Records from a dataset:
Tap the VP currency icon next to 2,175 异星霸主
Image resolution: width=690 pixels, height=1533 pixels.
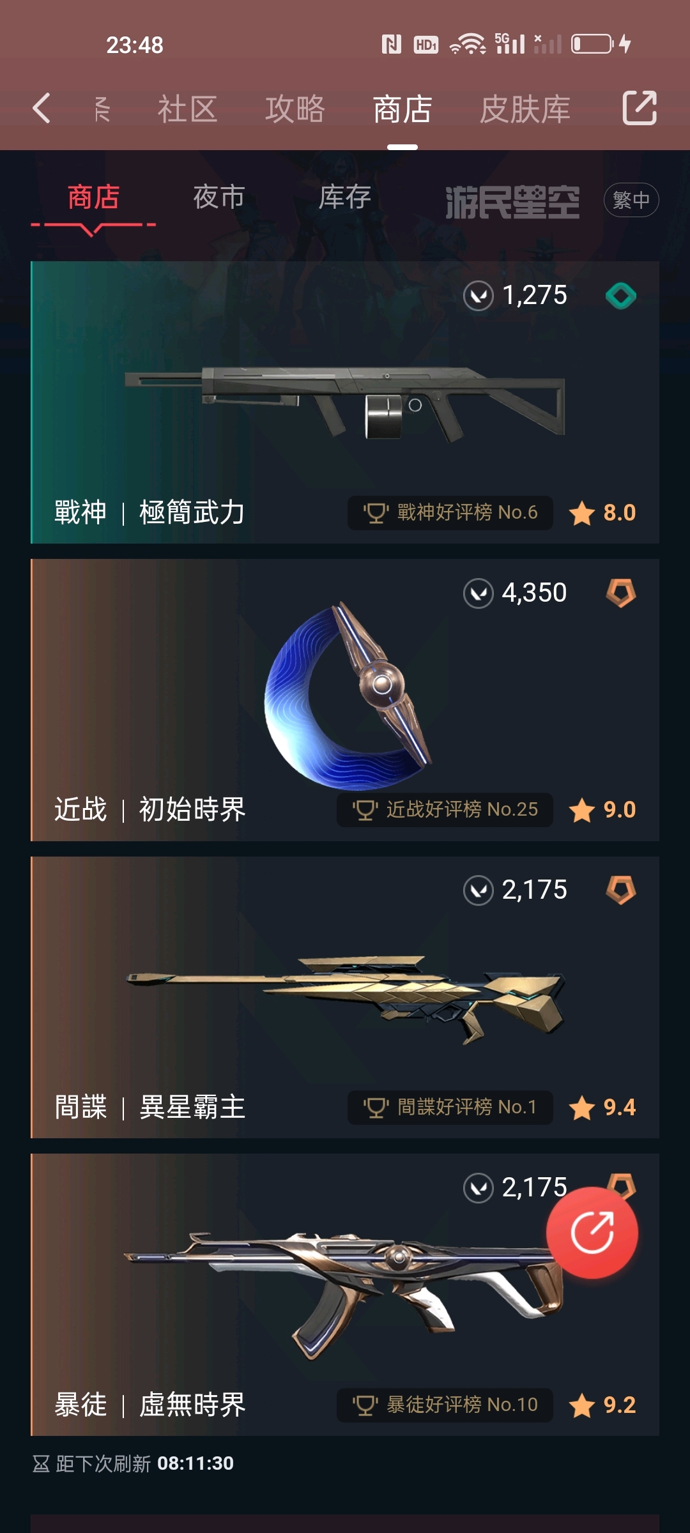click(479, 890)
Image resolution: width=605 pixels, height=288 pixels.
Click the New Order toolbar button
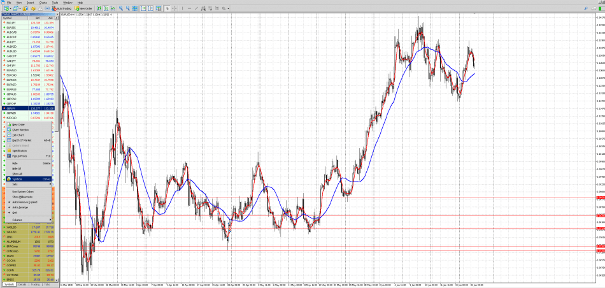click(85, 8)
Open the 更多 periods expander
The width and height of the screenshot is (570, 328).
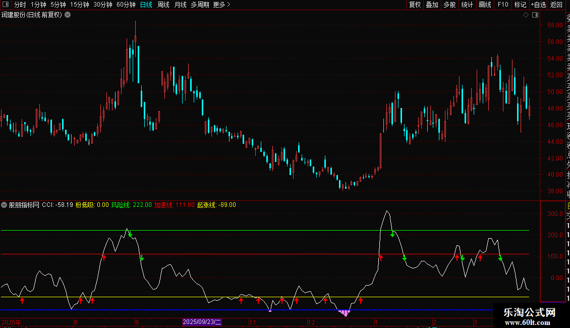pos(221,5)
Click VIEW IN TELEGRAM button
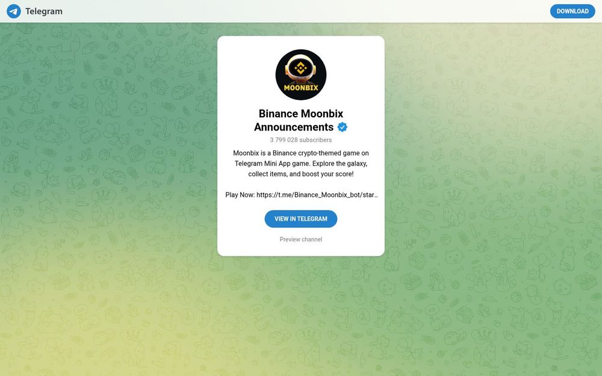Viewport: 602px width, 376px height. (x=301, y=219)
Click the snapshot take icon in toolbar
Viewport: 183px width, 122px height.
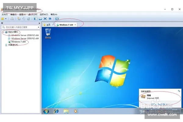coord(19,19)
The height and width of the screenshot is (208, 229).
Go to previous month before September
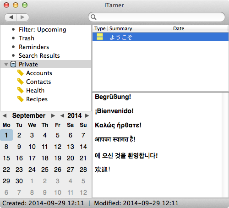click(5, 115)
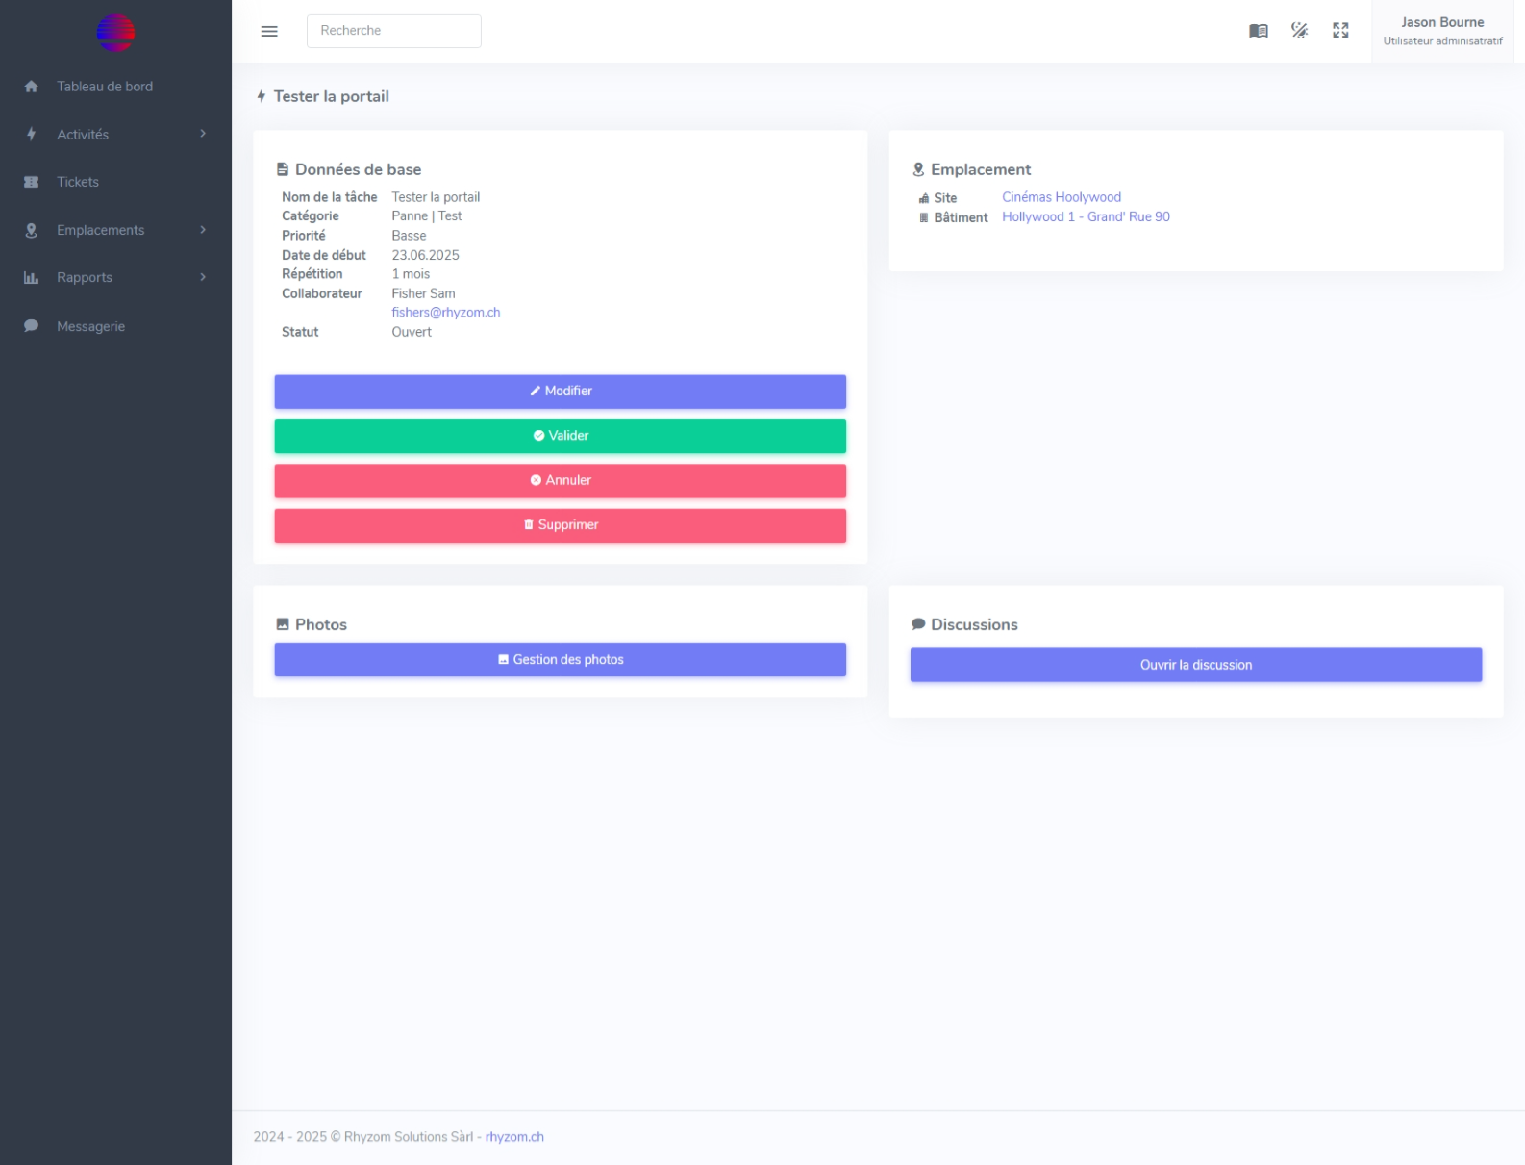Click the Supprimer delete button
The width and height of the screenshot is (1525, 1165).
[x=560, y=525]
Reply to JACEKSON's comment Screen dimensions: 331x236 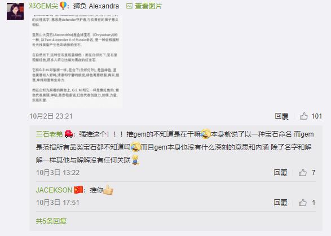coord(281,202)
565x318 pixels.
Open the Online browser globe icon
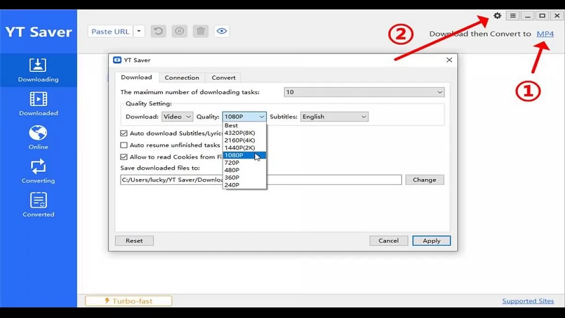[x=38, y=138]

EXERCISE DIRECTIONS:
Write out again exactly the lines above from the one with "Click the New Order toolbar button" through the one with "The height and", adding no other lines and no pictures.

EXERCISE ANSWER:
Click the New Order toolbar button
click(85, 8)
Open the 更多 periods expander
The width and height of the screenshot is (570, 328).
pos(221,5)
Click VIEW IN TELEGRAM button
Viewport: 602px width, 376px height. (x=301, y=219)
Click the snapshot take icon in toolbar
Viewport: 183px width, 122px height.
coord(19,19)
The height and width of the screenshot is (208, 229).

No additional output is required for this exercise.